We make fun of it because its funny. Because it reeks of desperation, it reeks of manipulation and is very un-skillfully done. Just how its written we can see the goal of the author and we can spot the fact that this uses say-so as fact, as was previously spoted. "The computer flashed red" and "the space men" are blatent examples of it. Its the kind of garbage we see every day.
Garbage in, Garbage out.


----------



## sly (Oct 8, 2011)

I guess the article is a hoax then, although I do not deny nor confirm that the sun may have stood still for Joshua.


----------



## TheBoss (Oct 27, 2011)

sly said:


> I guess the article is a hoax then, although I do not deny nor confirm that the sun may have stood still for Joshua.

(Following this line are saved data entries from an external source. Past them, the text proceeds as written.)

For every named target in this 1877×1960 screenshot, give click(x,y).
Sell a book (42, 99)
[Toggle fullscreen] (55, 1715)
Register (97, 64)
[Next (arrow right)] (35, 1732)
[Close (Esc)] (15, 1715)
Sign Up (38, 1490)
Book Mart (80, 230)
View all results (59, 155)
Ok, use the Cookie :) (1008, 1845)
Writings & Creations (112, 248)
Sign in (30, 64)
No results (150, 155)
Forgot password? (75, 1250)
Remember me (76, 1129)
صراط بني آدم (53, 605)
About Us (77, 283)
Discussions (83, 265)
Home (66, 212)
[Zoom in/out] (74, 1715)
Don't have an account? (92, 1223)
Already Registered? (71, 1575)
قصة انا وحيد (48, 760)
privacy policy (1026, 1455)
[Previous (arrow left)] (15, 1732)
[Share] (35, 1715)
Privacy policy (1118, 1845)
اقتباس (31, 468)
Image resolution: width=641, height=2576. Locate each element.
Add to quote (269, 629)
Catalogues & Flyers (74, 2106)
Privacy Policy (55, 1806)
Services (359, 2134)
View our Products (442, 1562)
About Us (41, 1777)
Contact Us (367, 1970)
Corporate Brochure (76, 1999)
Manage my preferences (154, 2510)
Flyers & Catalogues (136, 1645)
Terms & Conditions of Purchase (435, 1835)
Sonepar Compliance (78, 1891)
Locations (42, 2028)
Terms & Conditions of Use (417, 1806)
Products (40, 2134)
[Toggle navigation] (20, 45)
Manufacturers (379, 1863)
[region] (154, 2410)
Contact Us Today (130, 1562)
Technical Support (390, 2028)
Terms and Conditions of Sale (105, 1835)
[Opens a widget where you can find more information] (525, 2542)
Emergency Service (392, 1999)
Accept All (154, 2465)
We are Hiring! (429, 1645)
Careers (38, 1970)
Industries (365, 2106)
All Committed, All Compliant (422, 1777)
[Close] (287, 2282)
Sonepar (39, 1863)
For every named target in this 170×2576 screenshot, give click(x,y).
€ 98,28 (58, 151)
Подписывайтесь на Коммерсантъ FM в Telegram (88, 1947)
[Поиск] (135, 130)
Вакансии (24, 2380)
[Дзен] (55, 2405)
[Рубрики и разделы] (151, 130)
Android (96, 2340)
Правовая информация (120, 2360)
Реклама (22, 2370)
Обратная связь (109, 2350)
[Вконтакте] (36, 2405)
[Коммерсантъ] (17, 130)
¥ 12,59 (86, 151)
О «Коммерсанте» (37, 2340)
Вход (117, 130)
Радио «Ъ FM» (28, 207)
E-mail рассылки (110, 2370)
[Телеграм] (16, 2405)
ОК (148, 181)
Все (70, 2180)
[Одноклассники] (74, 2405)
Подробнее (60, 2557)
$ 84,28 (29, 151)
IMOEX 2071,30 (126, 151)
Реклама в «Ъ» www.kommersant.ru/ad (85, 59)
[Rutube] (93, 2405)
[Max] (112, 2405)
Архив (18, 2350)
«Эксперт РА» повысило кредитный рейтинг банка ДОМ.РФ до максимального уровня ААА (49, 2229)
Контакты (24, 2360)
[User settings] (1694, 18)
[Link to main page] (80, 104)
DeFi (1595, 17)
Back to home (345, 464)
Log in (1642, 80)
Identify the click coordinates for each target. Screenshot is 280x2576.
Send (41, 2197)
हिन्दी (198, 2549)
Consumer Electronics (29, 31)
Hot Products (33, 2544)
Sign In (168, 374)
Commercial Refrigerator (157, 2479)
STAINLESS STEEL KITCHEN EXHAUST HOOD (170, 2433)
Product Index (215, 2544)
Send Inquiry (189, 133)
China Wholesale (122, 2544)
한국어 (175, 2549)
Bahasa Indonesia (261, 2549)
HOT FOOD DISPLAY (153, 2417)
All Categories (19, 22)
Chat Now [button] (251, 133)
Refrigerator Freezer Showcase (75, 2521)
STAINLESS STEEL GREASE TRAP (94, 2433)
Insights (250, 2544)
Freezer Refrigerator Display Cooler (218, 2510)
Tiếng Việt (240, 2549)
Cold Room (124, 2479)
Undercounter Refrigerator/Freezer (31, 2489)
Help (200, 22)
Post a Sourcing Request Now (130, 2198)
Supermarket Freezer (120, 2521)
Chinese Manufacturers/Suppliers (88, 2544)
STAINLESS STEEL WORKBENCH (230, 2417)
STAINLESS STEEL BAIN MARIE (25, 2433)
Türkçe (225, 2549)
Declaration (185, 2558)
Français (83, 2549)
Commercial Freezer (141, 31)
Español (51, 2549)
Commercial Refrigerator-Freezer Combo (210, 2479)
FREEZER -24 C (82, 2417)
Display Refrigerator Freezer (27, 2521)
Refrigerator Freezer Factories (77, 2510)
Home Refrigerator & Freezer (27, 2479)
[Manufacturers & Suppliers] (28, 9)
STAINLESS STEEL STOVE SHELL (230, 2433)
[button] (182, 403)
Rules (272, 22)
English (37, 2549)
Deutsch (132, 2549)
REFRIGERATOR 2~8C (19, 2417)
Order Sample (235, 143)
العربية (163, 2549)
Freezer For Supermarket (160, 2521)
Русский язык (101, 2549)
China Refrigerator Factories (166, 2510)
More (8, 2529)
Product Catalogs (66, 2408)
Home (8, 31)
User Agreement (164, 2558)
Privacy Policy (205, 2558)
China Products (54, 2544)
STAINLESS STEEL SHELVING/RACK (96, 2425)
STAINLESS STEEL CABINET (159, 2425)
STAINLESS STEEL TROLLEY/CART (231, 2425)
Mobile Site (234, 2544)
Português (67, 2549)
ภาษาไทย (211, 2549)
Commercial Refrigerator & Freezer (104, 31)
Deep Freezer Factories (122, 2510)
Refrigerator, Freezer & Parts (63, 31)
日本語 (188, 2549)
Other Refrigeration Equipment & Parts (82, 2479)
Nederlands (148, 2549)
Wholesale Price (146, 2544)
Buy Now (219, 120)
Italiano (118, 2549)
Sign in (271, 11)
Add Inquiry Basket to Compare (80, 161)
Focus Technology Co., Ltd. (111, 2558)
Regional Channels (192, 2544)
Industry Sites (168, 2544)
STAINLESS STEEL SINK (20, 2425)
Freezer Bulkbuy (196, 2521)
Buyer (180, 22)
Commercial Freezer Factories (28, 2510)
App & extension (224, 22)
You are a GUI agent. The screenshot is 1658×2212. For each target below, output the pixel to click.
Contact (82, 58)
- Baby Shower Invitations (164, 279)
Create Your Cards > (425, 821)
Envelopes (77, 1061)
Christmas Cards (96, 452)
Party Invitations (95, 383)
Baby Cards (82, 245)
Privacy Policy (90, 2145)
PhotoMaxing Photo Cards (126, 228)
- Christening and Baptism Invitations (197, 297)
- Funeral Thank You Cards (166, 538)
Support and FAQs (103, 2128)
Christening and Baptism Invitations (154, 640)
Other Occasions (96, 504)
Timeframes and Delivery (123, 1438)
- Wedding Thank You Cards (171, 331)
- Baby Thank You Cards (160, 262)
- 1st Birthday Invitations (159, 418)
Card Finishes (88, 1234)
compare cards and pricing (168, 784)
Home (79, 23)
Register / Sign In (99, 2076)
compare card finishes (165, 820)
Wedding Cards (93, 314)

Cutie, the sun only stands still for your ava.
You know that.


----------



## sly (Oct 8, 2011)

TheBoss said:


> Cutie, the sun only stands still for your ava.
> You know that.


Aww :3

/char


----------



## Hyphen (Oct 11, 2010)

No more werewolves or vampires!


----------



## Psychosmurf (Aug 22, 2010)

"I'd sooner believe that a Yankee professor would lie than that a stone would fall from heaven."

-Thomas Jefferson.


----------



## Psychosmurf (Aug 22, 2010)

Dralud said:


> We make fun of it because its funny. Because it reeks of desperation, it reeks of manipulation and is very un-skillfully done. Just how its written we can see the goal of the author and we can spot the fact that this uses say-so as fact, as was previously spoted. "The computer flashed red" and "the space men" are blatent examples of it. Its the kind of garbage we see every day.
> Garbage in, Garbage out.


Not to mention the fact that the whole thing reads like a "just-so" story where everything that could possibly go exactly right, did. :tongue:


----------



## thedoctorlies (Jul 17, 2010)

Psychosmurf said:


> "I'd sooner believe that a Yankee professor would lie than that a stone would fall from heaven."
> 
> -Thomas Jefferson.


But yet stones do fall from the heavens.


----------



## Psychosmurf (Aug 22, 2010)

thedoctorlies said:


> But yet stones do fall from the heavens.


Ahh yes... that seems to undermine my message a bit. :tongue:


----------



## The Proof (Aug 5, 2009)

sly said:


> And what are spacemen? Are they like hybrid scientists or something?


well don't interrupt a perfectly good complete bullshit article

OP: well if it says that in the bible then it must be true, right ? *laffs*


----------